Degradation of 1,2-dichloroethane with advanced reduction processes (ARPs): Effects of process variables and mechanisms

• 1,2-DCA is rapidly degraded by various advanced reduction processes.
• Degradation is affected by pH, sulfite dose, light intensity, and target concentration.
• A kinetic model explains the dependence of rate constant on process variables.
• 1,2-DCA is degraded by the aqueous electron produced from the sulfite/UV ARP.
• Vinyl chloride is degraded by the sulfite radical produced from the sulfite/UV ARP.
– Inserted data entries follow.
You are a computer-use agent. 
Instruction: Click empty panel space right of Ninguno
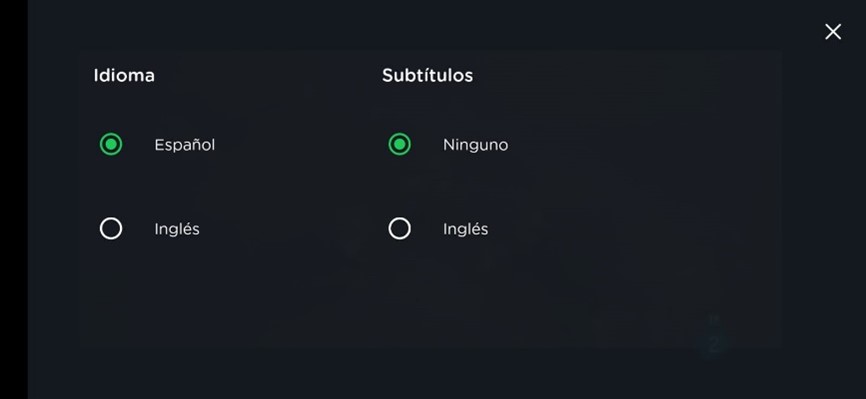(x=635, y=145)
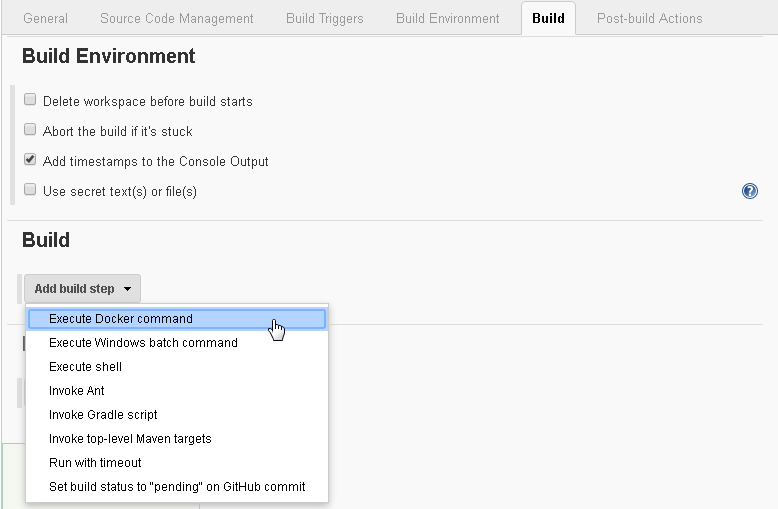Pick Execute shell build step
The height and width of the screenshot is (509, 778).
click(x=177, y=367)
1,2-Dichlroroethane (1,2-DCA) is a widely used chemical with potential to harm the environment and human health. In this study, successful degradation of 1,2-DCA was achieved with various advanced reduction processes (ARPs) that combine ultraviolet (UV) irradiation with various reagents (dithionite, sulfite, sulfide, ferrous iron). The degradation kinetics in the sulfite/UV ARP was found to follow a pseudo-first-order decay model and the effects on kinetics of several factors were studied. More than 90% of initial 1,2-DCA was removed within 20 min in alkaline conditions (pH 8.2, 9.0 and 11.0) while it took 130 min to reach same removal at pH 7.0. Increasing the sulfite dose and UV light intensity caused the rate constant to increase linearly, but higher initial 1,2-DCA concentrations resulted in lower rate constants. Scavenging experiments with nitrate and nitrous oxide demonstrated the aqueous electron is the major species causing 1,2-DCA degradation in the sulfite/UV ARP, while the sulfite radical appears to be more important in degradation of vinyl chloride. The dechlorination of 1,2-DCA to chloride ion was enhanced by raising the solution pH with more than 90% dechlorination obtained at pH 11. This work supports application of ARPs to degradation of other chlorinated organics.